■ **About this exercise**
Transcribe exactly the stretch of lines beginning at the one containing "Where should I click to: Click" and closing with the last line of the entries below. Omit images.

[[ Entries shown, beginning ]]

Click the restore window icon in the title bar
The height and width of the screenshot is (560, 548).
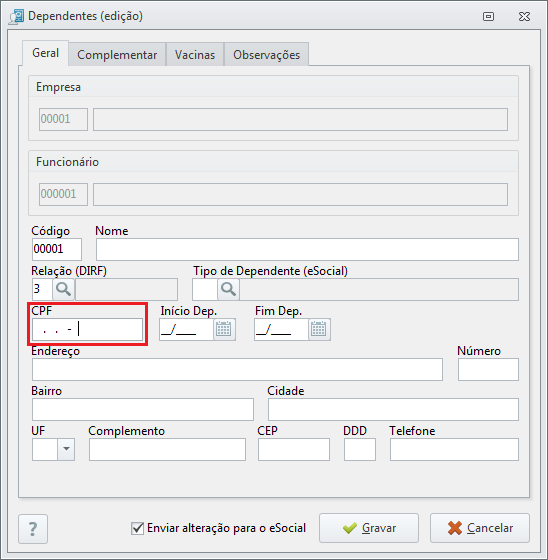tap(488, 16)
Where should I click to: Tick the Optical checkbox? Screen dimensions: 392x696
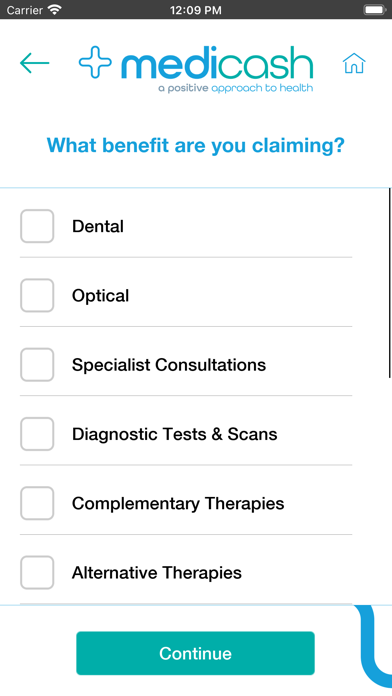pos(37,296)
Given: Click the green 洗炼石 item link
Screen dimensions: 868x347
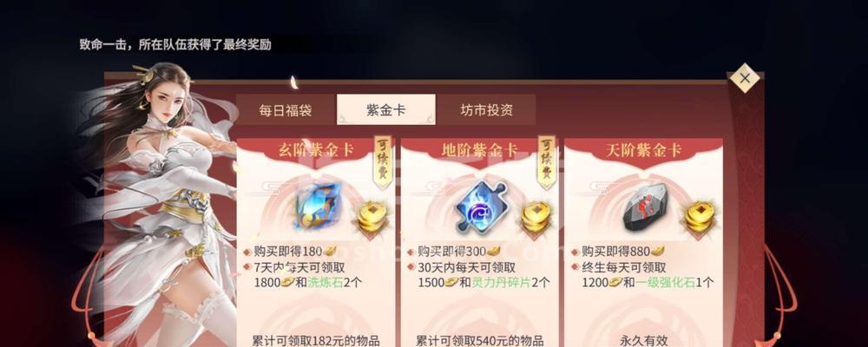Looking at the screenshot, I should 324,282.
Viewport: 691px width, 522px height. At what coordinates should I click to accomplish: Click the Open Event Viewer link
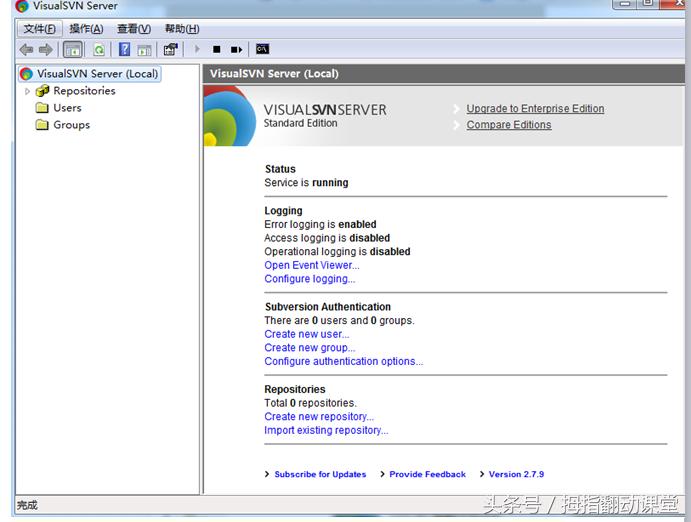point(311,266)
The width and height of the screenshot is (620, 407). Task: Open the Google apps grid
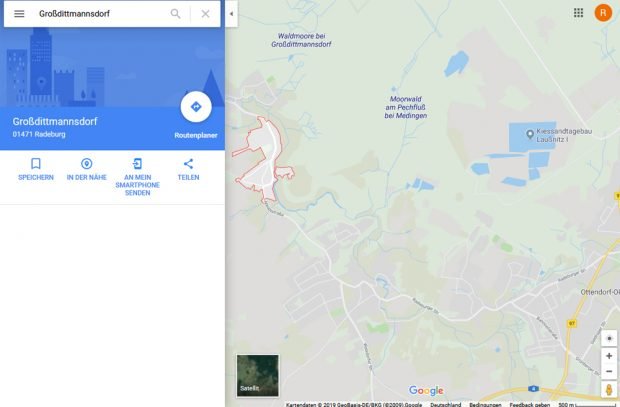click(578, 13)
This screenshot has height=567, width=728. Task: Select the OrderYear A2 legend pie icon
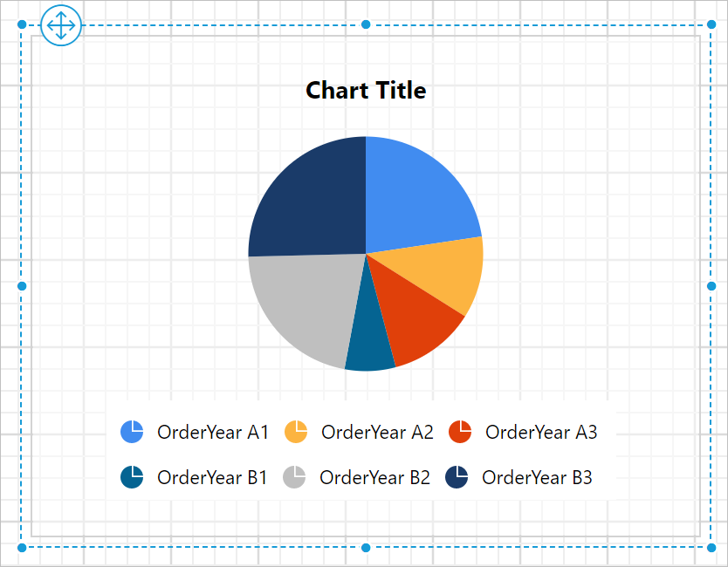pyautogui.click(x=297, y=432)
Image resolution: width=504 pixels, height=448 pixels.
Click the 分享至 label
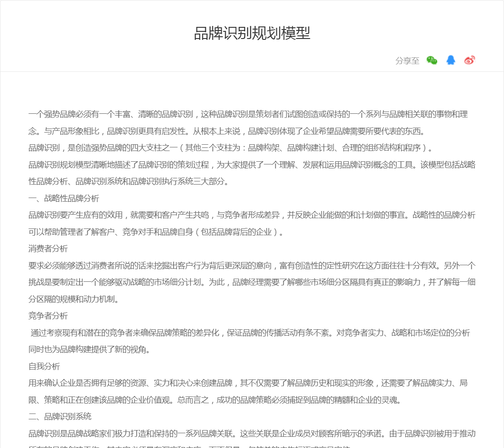click(407, 61)
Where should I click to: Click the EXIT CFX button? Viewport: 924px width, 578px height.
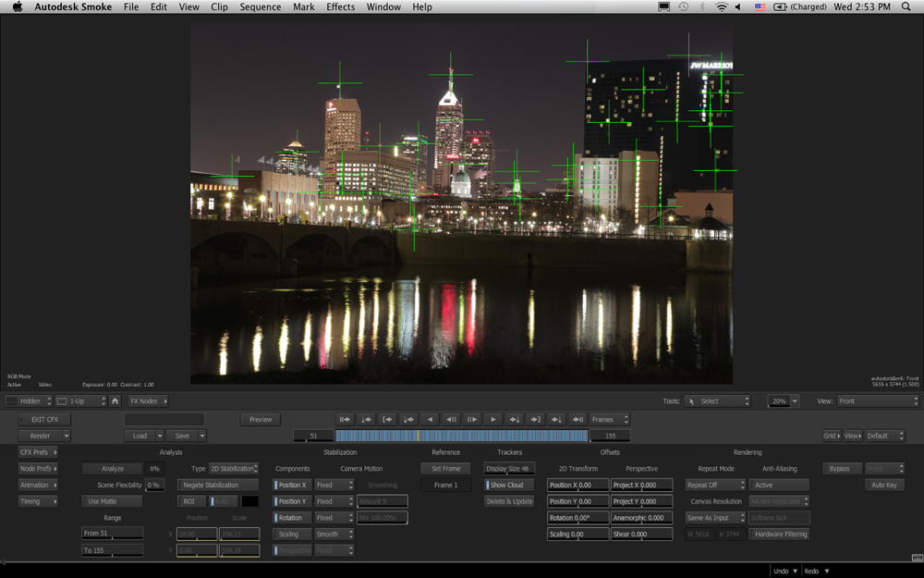pos(44,419)
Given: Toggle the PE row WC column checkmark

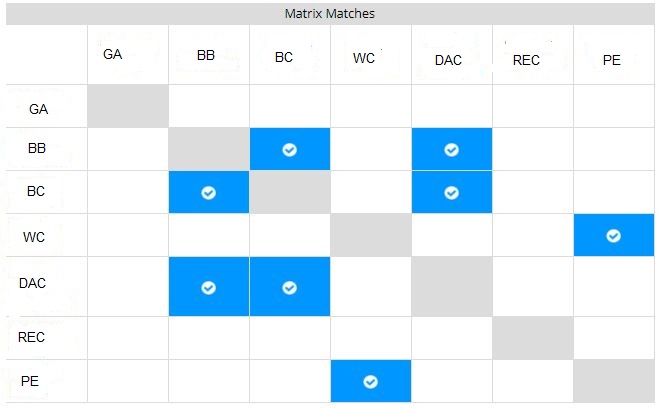Looking at the screenshot, I should pos(370,381).
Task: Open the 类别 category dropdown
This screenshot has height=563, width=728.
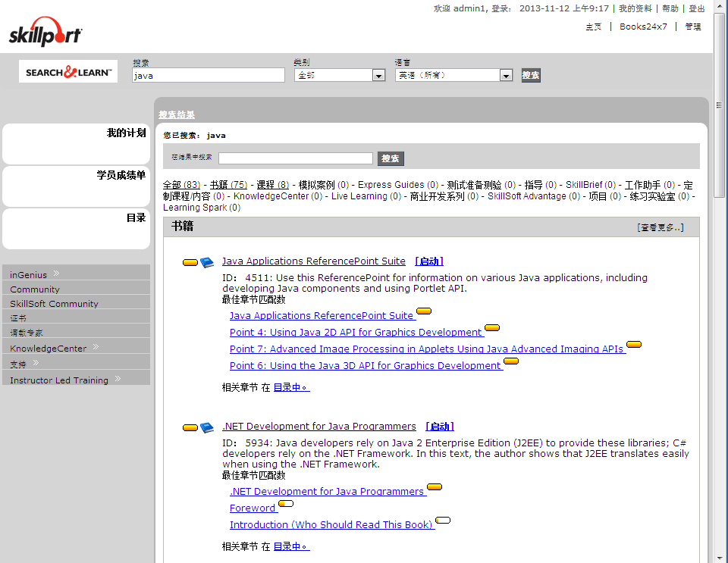Action: (378, 75)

[[ Entries shown, end ]]

■ **Exercise response**
Where should I click to: Click the EXIT CFX button? Viewport: 924px width, 578px height.
pos(44,419)
Given: Toggle the PE row WC column checkmark

Looking at the screenshot, I should pos(370,381).
Task: Open the 类别 category dropdown
This screenshot has height=563, width=728.
Action: (378, 75)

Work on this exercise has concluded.